__RECORDS SHOWN__.
════════════════

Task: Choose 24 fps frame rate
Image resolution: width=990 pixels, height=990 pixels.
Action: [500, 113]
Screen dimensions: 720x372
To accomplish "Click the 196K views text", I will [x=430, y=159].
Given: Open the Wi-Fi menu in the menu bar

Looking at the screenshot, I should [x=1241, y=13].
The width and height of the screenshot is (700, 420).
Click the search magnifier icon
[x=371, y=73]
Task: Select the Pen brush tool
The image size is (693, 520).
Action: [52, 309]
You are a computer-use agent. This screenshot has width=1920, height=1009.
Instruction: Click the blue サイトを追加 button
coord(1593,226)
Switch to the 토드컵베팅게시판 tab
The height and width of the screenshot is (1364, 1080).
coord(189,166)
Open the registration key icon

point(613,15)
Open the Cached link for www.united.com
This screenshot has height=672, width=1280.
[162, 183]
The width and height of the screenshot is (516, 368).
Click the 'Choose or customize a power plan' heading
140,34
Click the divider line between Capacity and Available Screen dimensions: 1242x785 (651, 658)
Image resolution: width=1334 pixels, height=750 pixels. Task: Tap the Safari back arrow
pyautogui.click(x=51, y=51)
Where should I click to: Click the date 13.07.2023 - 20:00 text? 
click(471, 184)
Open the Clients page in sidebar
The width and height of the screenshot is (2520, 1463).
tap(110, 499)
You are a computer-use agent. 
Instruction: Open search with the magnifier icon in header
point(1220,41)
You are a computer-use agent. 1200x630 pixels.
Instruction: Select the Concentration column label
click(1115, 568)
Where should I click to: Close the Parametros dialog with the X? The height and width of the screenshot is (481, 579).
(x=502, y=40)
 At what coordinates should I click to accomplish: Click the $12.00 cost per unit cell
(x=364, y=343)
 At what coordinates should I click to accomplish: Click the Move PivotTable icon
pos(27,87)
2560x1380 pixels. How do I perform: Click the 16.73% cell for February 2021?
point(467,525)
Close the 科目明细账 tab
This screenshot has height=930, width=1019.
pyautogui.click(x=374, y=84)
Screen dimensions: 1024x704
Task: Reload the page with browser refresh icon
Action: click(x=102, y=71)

════════════════

__EXERCISE__.
Copy out the lines above exactly, beginning at the one that contains "Click the search magnifier icon" and ending at the one that contains "You are a computer-use agent. This".

__ANSWER TO THIS TASK__.
Click the search magnifier icon
[x=371, y=73]
Task: Select the Pen brush tool
The image size is (693, 520).
Action: [52, 309]
You are a computer-use agent. This screenshot has width=1920, height=1009.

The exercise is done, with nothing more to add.